1. Field of the Invention
This invention relates in general to an animal model that is useful for developing therapeutic drugs of a disease. More specifically, the present invention relates to the creation of a transgenic animal having an exogenous gene construct coding a part of .beta.-amyloid precursor protein (hereinafter called APP) in its genome. The exogenous gene construct is designed to overexpress in various types of the cells.
2. Description of the Prior Art
Recent development of genetic engineering has made it possible to create embryos (so-called transformed embryos) into which a gene construct is integrated by microinjection of an exogenous gene construct (DNA) into the nuclei of 1-cell stage embryos or by infection of preimplantation embryos with retroviral vector DNA (Gordon et al., Proc. Natl. Acad. Sci., U.S.A., 77: 7380 (1980); Jaenisch et al., Cell, 32: 209 (1983). The resulting embryos can further develop to full term after the transfer into the oviducts/uteri of recipient foster mothers. Some of the resulting adult animals have the exogenous DNA integrated into their genome and to express the DNA in its tissues. These "transformed" animals are generally called transgenic animals (Gordon et al., Science, 214: 1244 (1981). The integrated exogenous DNA is called a transgene, generally consisting of a promoter and a target gene (encoding a protein that is desired to be expressed) and other regulator sequences. Expression of the transgene can occur even before maturation; for example, in some cases, the expression occurs in the cleavage stage of an embryo. As a result of the expression, a protein encoded by the transgene is produced. If this protein plays a crucial role on the morphogenetic pathway of individuals, some phenotypic alteration may occur at a certain stage of development. To provide phenotypic alteration in transgenic animals, two approaches are possible; 1) overexpression of a target protein in a targeted tissue(s) and 2) suppression of endogenous target gene expression by anti-sense gene technology (see. e.g., Katsuki et al., Science, 241: 593 (1988)).
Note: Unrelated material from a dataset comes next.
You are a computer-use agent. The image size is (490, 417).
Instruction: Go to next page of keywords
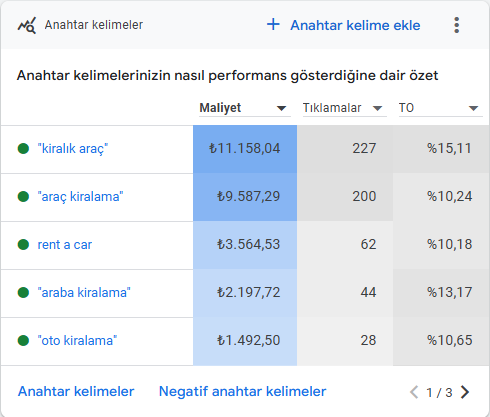(x=465, y=392)
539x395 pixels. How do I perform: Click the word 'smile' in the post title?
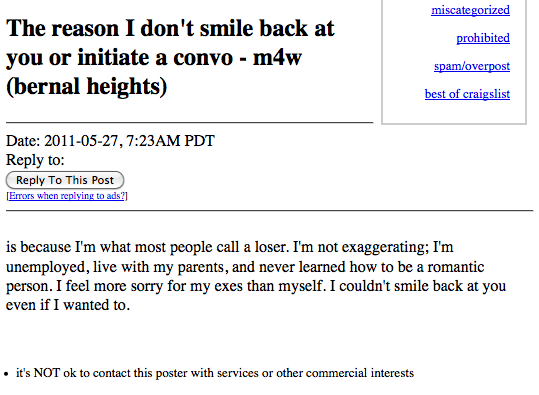(226, 28)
These are based upon an usage of tissue-specific or ubiquitous promoter and/or enhancer, both of which should be placed upstream of the target gene.
There are many reports that demonstrate that transgenic animals exhibit alteration of their original phenotypes due to expression of a transgene. These are mentioned in detail in the reviews by Palmiter et al. Annu. Rev. of Genet. 20: 465 (1986) and Cordon, Int. Rev. of Cytobiol. 115: 171 (1989), among others. These transgenic animals can be utilized in the fields of 1) analysis of gene expression in vivo during embryogenesis, 2) gene therapy for overcoming hereditary genetical diseases, and, 3) as a test system for pharmaceutical compositions. Transformation of an embryo with DNA can be achieved by giving the DNA exogenously; the added DNA then will be integrated into a part of DNA sequence in the chromosomes of the host embryos. Several techniques are known for introducing the exogenous DNA into mammalian embryos. For example, DNA may be introduced via a micropipett (so-called microinjection method) into the pronuclei of one-cell stage embryos (Gordon et al., 1980, above).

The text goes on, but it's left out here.